= E-Panchayat Mission Mode Project =

E-Panchayat Project,

== Background ==

During 2004, the MoPR organized several Round Table meetings of State Ministers of Panchayati Raj. The focus was to implement Part IX (Panchayat) of the Constitution and PESA Panchayats (Extension to Scheduled Areas) Act 1996. During the 7th Round Table meeting, the issue of Information Technology for Panchayats was discussed, and the usage of IT in Panchayats was recommended on several counts. In 2005, the National Advisory Council (NAC) suggested to the Government to take up a "National IT for Panchayati Raj Programme", “which would include setting up a nationally networked/ computerised system including Treasuries to monitor fund flows/facilitate devolution.

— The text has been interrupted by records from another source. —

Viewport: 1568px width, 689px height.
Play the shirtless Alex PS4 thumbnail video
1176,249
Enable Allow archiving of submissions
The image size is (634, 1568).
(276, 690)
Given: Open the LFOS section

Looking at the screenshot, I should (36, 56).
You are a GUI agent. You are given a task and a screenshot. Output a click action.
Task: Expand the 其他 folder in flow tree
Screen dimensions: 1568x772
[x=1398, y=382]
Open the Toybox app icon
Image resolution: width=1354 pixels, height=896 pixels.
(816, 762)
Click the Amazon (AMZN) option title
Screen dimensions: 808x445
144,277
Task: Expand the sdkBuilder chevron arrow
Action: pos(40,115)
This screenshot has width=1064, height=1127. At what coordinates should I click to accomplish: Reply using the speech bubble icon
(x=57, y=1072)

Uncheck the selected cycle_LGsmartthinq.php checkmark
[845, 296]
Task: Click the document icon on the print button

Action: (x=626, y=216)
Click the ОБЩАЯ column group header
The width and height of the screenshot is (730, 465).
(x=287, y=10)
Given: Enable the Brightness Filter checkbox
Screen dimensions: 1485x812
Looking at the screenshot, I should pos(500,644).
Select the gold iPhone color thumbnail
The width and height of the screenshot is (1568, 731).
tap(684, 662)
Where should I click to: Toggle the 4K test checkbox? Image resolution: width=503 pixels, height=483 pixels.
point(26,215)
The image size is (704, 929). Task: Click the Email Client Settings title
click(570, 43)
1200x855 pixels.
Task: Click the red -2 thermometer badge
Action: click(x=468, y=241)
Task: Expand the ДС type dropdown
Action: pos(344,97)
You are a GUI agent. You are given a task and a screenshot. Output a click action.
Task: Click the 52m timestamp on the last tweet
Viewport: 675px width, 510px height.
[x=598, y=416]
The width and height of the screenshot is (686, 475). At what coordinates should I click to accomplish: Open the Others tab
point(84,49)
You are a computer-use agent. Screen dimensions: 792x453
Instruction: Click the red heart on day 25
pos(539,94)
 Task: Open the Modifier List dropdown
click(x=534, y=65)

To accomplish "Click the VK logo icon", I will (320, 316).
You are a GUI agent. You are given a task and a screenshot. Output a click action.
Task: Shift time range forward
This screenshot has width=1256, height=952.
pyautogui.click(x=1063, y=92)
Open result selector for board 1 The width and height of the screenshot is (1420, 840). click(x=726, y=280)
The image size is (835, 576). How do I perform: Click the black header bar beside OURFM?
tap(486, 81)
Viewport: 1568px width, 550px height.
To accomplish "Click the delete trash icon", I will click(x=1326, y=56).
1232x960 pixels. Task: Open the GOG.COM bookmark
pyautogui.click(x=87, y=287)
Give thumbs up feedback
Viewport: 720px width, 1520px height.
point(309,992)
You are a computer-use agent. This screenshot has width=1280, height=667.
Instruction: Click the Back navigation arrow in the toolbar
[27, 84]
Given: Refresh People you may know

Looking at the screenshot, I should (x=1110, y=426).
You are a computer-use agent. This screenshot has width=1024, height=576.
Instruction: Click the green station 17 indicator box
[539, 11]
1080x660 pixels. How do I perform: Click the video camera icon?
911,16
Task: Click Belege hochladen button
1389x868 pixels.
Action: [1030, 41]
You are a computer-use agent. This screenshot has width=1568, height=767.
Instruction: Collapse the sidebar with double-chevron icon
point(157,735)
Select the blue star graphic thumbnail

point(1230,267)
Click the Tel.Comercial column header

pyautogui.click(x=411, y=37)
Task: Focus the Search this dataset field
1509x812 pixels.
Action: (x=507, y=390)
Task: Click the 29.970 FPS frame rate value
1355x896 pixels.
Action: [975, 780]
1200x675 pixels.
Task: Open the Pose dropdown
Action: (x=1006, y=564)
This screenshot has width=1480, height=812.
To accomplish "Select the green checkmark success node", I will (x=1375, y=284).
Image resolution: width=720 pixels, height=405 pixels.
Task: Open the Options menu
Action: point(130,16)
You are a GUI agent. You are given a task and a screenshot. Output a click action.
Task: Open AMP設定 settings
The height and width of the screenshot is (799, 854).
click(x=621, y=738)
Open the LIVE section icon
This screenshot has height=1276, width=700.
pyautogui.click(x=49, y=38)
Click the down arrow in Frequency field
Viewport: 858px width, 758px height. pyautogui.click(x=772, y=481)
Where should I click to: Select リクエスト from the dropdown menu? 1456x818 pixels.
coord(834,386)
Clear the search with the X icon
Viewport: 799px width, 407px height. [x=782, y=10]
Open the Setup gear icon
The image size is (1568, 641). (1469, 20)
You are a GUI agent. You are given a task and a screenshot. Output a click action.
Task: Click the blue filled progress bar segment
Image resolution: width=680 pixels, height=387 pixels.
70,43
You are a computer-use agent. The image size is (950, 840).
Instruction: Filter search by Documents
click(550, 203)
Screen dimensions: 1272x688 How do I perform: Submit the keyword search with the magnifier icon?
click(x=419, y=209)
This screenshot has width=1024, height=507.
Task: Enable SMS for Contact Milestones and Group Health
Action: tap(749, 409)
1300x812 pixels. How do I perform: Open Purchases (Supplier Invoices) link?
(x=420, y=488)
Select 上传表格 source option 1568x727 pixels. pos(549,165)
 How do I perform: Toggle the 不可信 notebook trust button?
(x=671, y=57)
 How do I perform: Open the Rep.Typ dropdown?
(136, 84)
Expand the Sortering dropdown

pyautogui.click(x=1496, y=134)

It had recommended that the Union Government ought to launch a Fund for this and operationalise this recommendation in one year. It had also urged providing back-end support at all levels of PRIs/ PR Departments for operationalising the computerization of services.” A year later, the National e-Governance Plan was approved by the Cabinet and the ePanchayats project was one of them.

== Transformation ==

Computing Infrastructure and 11 Core Software Applications will be installed at the PRIs. There will be improved transparency in the workings of the panchayat with Panchayat data made available on the Internet. Further certain services will be provided such as pension, house tax, and birth and death certificates issuance. Additionally, there will be Business Process Reegineering of the services provided by Panchayats so that the process of receiving any demanded service is greatly simplified. As a result of this, the scenario at the Panchayats is expected to be transformed.